Proyek Pengembangan Bandara

Dalam rangka meningkatkan Customer Satisfaction Index (CSI), Angkasa Pura Airports mengakselerasi pengembangan dan pembangunan bandara serta melengkapi berbagai fasilitasnya demi meningkatkan kepuasan pelanggan.
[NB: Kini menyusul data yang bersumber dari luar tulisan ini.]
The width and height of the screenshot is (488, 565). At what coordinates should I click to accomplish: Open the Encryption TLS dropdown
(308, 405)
Pengembangan dan pembangunan bandara tersebut antara lain Bandara Internasional Lombok di Praya, Lombok Tengah, yang resmi beroperasi 20 Oktober 2011, untuk menggantikan Bandara Selaparang di Mataram. Selanjutnya, 19 September 2013, menjelang berlangsungnya KTT APEC 2013 di Bali, terminal internasional baru Bandara Internasional I Gusti Ngurah Rai Bali juga resmi beroperasi. Dengan pengembangan ini, kapasitas bandara ini meningkat dari 9,7 juta penumpang per tahun menjadi 24,7 juta penumpang per tahun.

Pada 14 Februari 2014, Terminal 2 (T2) Bandara Internasional Juanda Surabaya juga mulai dioperasikan, yang meningkatkan kapasitas bandara dari 8 juta penumpang per tahun menjadi 14 juta penumpang per tahun. Menyusul kemudian pengoperasian terminal baru Bandara Internasional Sepinggan Balikpapan pada 22 Maret 2014. Dengan pengembangan ini, bandara kebanggaan masyarakat Kalimantan Timur ini meningkat kapasitasnya dari hanya 1,7 juta penumpang per tahun menjadi 15 juta penumpang per tahun.
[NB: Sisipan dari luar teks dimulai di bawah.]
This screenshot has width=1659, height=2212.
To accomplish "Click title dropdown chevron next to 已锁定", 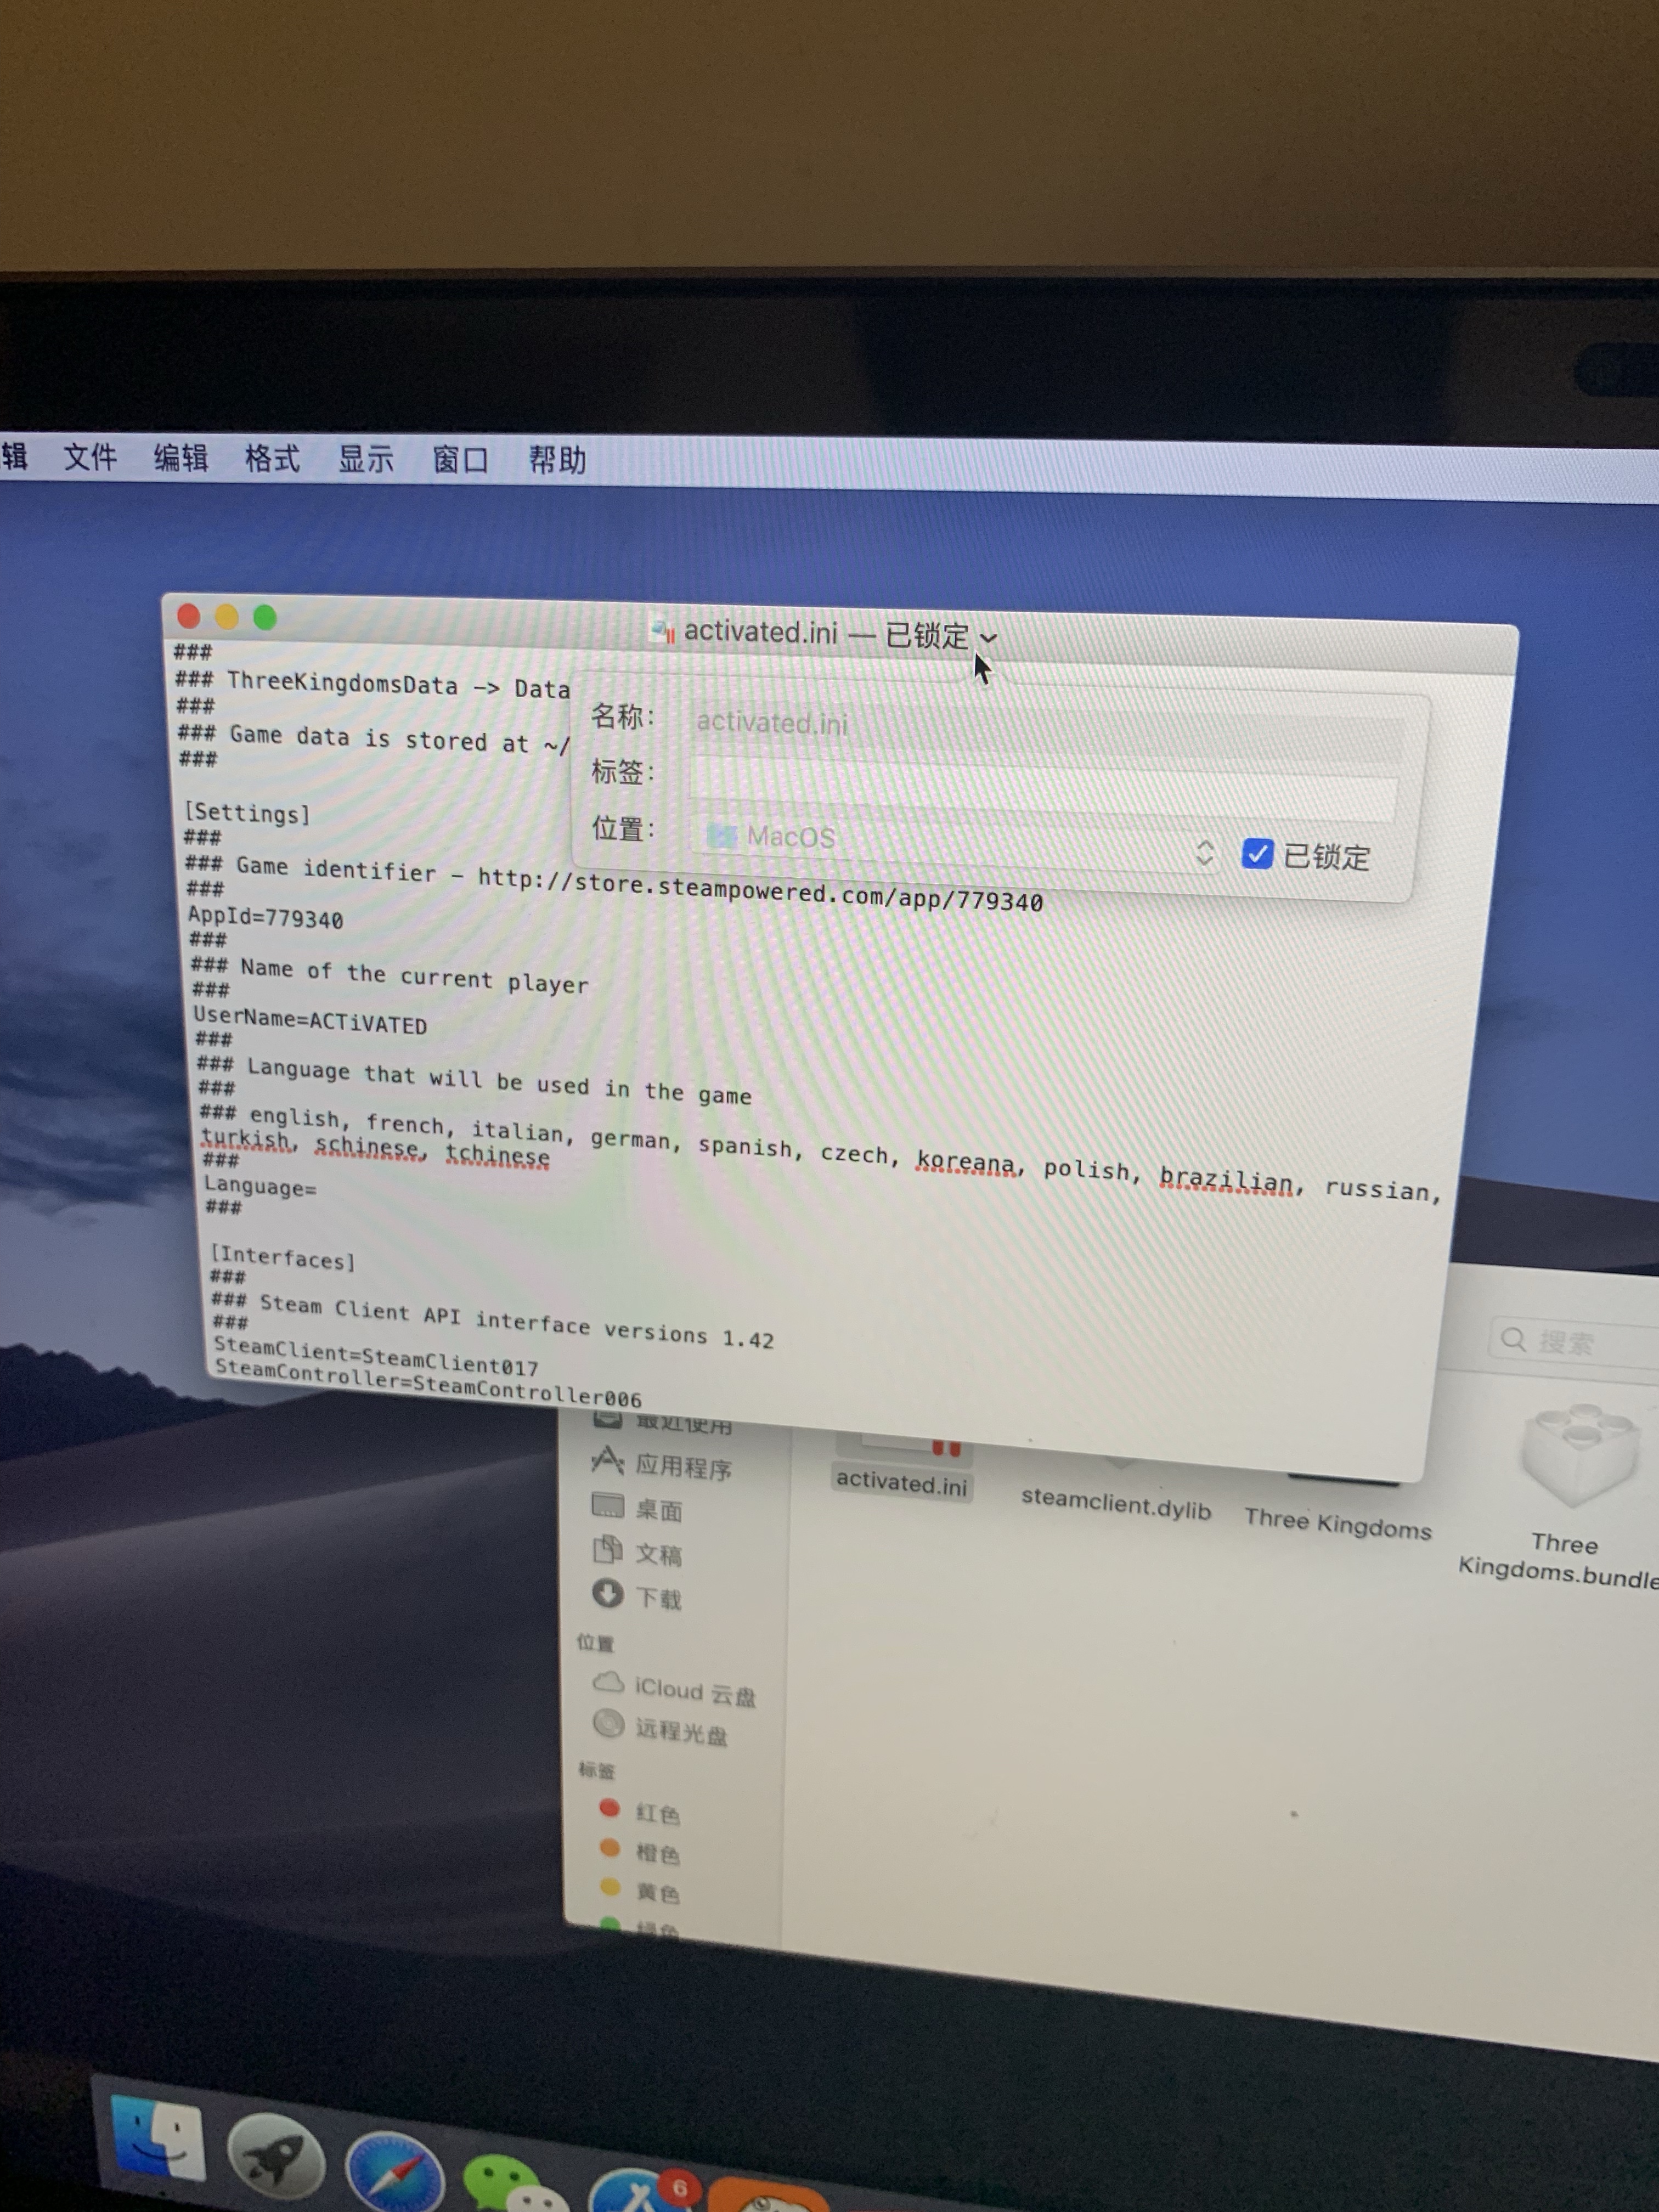I will point(988,637).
Saat ini, Angkasa Pura Airports sedang melaksanakan 3 (tiga) proyek pengembangan bandara, yaitu:

 

Proyek Pengembangan Bandara Ahmad Yani Semarang (PP SRG)

27 Jul 2016

Proyek ini telah dilakukan groundbreaking pada 17 Juni 2014. Bangunan terminal bandara yang mengusung konsep floating airport atau bandara yang berada di atas air pertama di Indonesia ini akan mampu menampung 7 juta penumpang per tahun setelah pengembangan.

Proyek Pengembangan Bandara Syamsudin Noor Banjarmasin (PP BDJ)

27 Jul 2016

Proyek ini telah di-groundbreaking pada 18 Mei 2015. Pengembangan bandara ini untuk meningkatkan kapasitas terminal dari 1,3 juta penumpang per tahun menjadi 10 juta penumpang per tahun.

Proyek Pengembangan Bandara Baru Yogyakarta (PP JOG)

27 Jul 2016

Bandara Baru Yogyakarta di Kulonprogo sebagai pengganti Bandara Adisutjipto akan memiliki terminal seluas 110 meter persegi berkapasitas 10 juta penumpang per tahun, dengan panjang runway 3.250 meter dan apron yang bisa menampung 28 pesawat.